Das klappt auch bis auf das kochen richtig gut. Ich habe jetzt leider nur Rezepte für wofür ich Kojoten- oder Muschelfleisch benötige. Nunja als Level 16 Schurke auf nem PVP Server nach Westfall oder ins Eschental zu marschieren ist nicht so prickelnd wie ich finde^^. Kann mir jemand nen Tipp geben wie ich weiterkomm? Oder muss ich warten bis ich groß genug bin um im Eschental bei den Murlocs das Muschelfleisch zu farmen. Weil durch das Schlingendorntal nach Westfall zu marschieren..., nun ja *grins*.
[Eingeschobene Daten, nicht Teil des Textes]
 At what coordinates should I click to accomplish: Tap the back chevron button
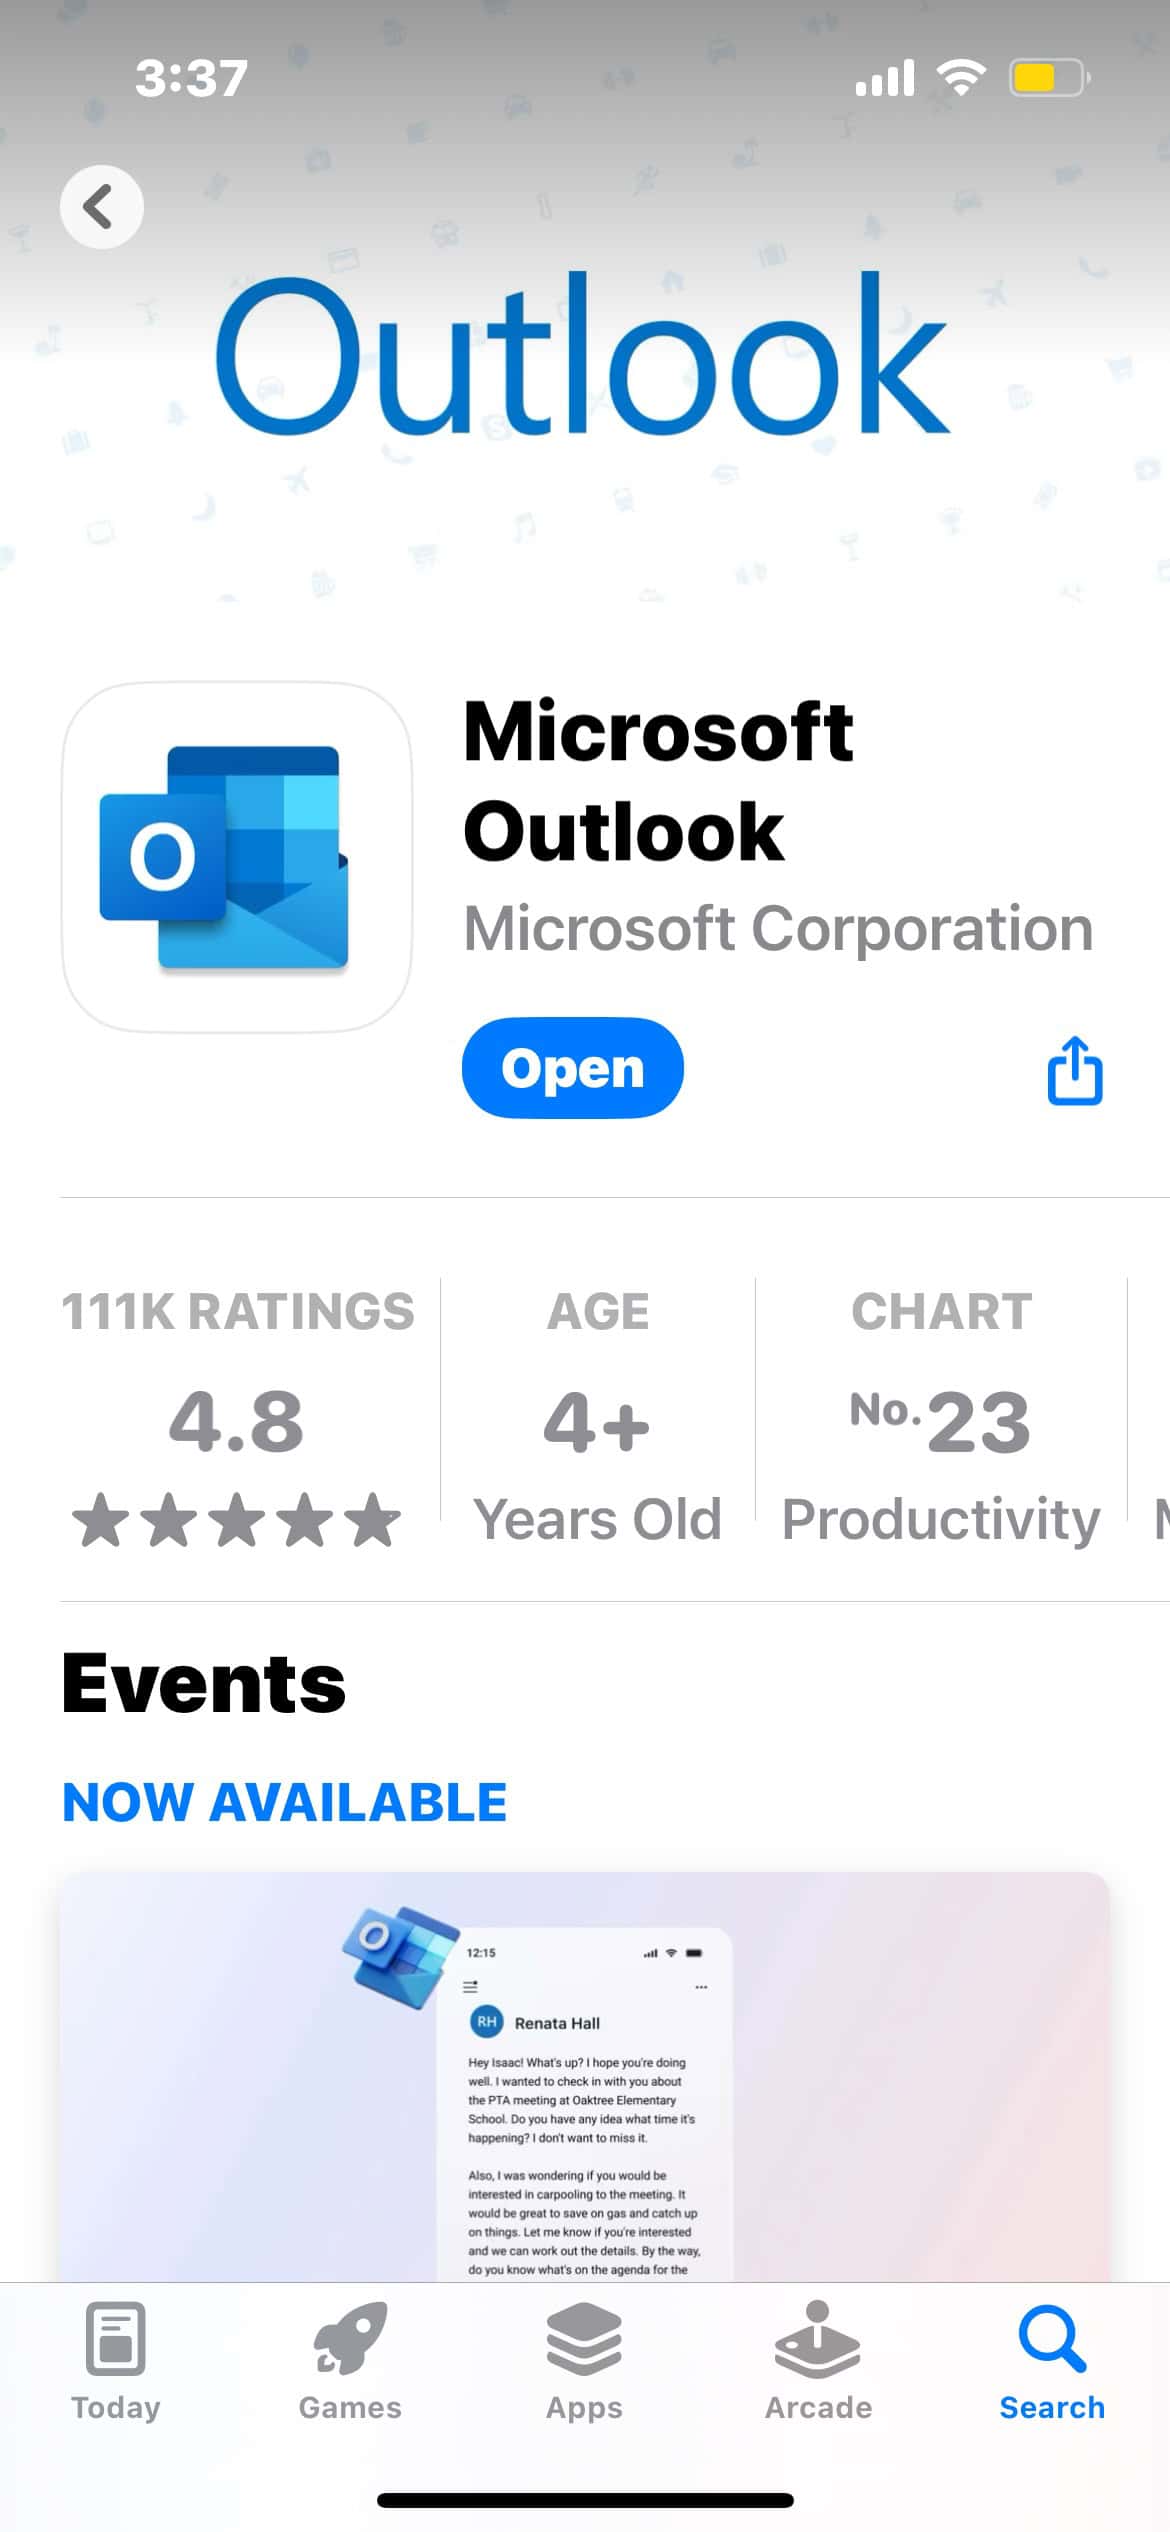click(x=101, y=207)
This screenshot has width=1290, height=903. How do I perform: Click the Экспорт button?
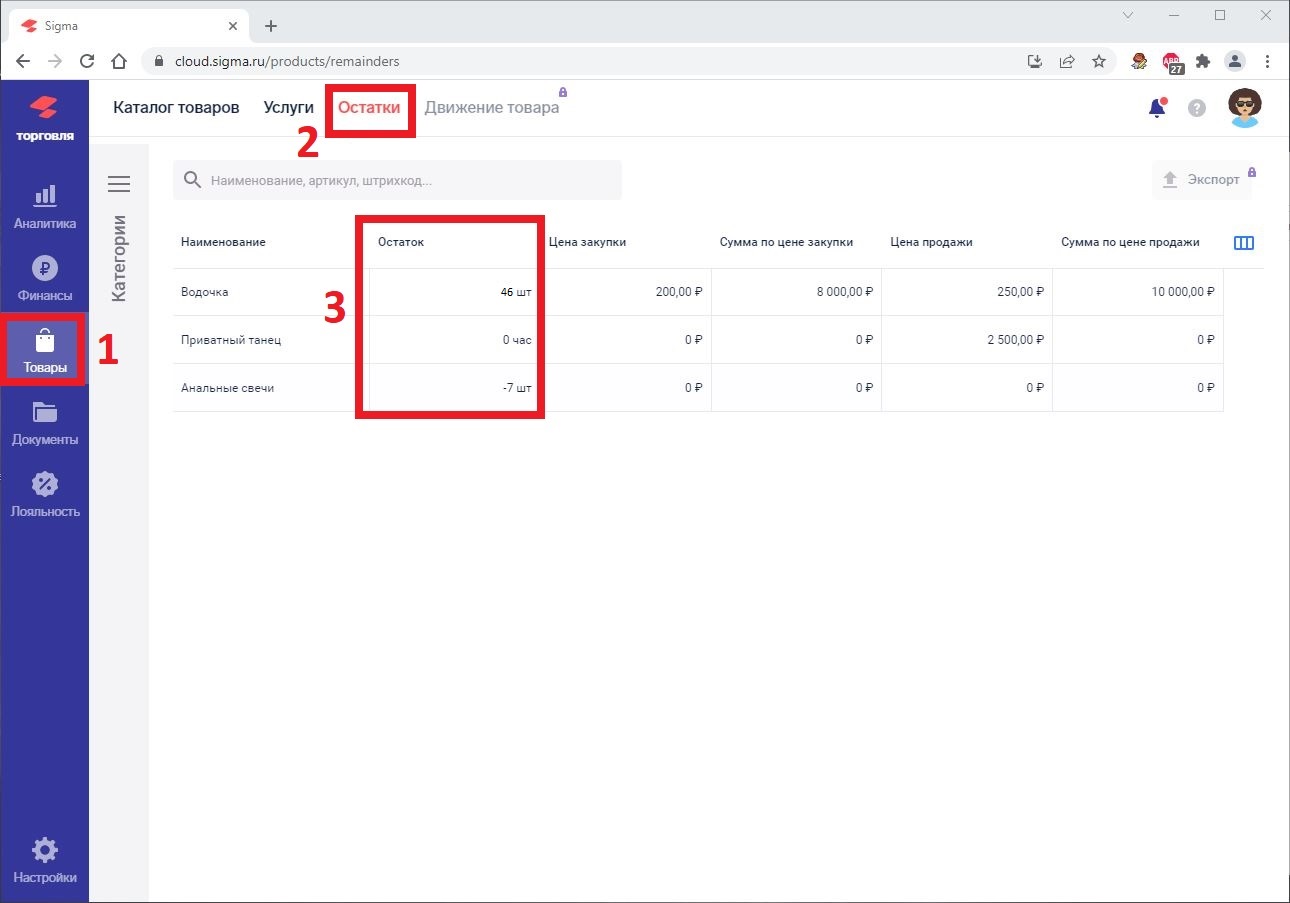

Euch allen noch ein schönes Spiel.


----------



## Dagonzo (29. April 2009)

Also ich hatte da keine großen Probleme zu skillen. Ich war ja schon immer Hordler bis auf eine kleine Ausnahme 


			Dieser Inhalt steht nur eingeloggten Mitgliedern zur Verfügung.
        



Ich hatte allerdings das Glück im Brachland das bei mir das Rezept für "Pikantes Deviat Supreme" droppte (wo man sich in Piraten & Ninja verwandelt).



			Dieser Inhalt steht nur eingeloggten Mitgliedern zur Verfügung.
        



Das Rezept gibt es auch öfters im AH zu kaufen, was aber meist recht teuer über die Ladentheke geht. Wenn du gerade angefangen hast auf der Hordenseite, dann wirst du dir das wohl nicht leisten können^^
Ansonsten kann ich dir noch empfehlen ein Addon namens *Ackis Recipe List* zu installieren. Das zeigt dir alle Rezepte an (für alle Berufe) wo es die zu kaufen/erquesten gibt und wo sie sonst noch droppen können.
Ackis Recipe List


----------



## Loorin (30. April 2009)

Suppi danke für die Antwort.

Das mit dem Addon werd ich gleich heute abend mal ausprobieren. Ansonsten muss ich halt warten bis Eschental nicht mehr ganz so weit weg vom lvl ist.

Oder kann mir jemand sagen ob ich in Durotar oder Brachland Muschel- bzw Koyotenfleisch farmen kann? Mop Map meint nämlich nöö geht nicht.

BB


----------



## Dagonzo (30. April 2009)

Also ich würde dir dann erst mal um L20 das Steinkrallengebirge empfehlen. Ich glaube da gibt auch noch irgendwo ein Rezept, bin mir aber nicht sicher.

Edit:
Alternativ kannst du ja dazu mal die Buffed-Datenbank durchstöbern, oder eben das Addon installieren 


			Dieser Inhalt steht nur eingeloggten Mitgliedern zur Verfügung.


----------



## Tikume (30. April 2009)

Man kann praktisch durchgehend an Fisch skillen udn angeln zusammen mit kochen so skillen.


----------



## sTereoType (30. April 2009)

Tikume schrieb:


> Man kann praktisch durchgehend an Fisch skillen udn angeln zusammen mit kochen so skillen.


jupp, einfach bei den angelbedarf npcs die fischrezepte mitnehmen


----------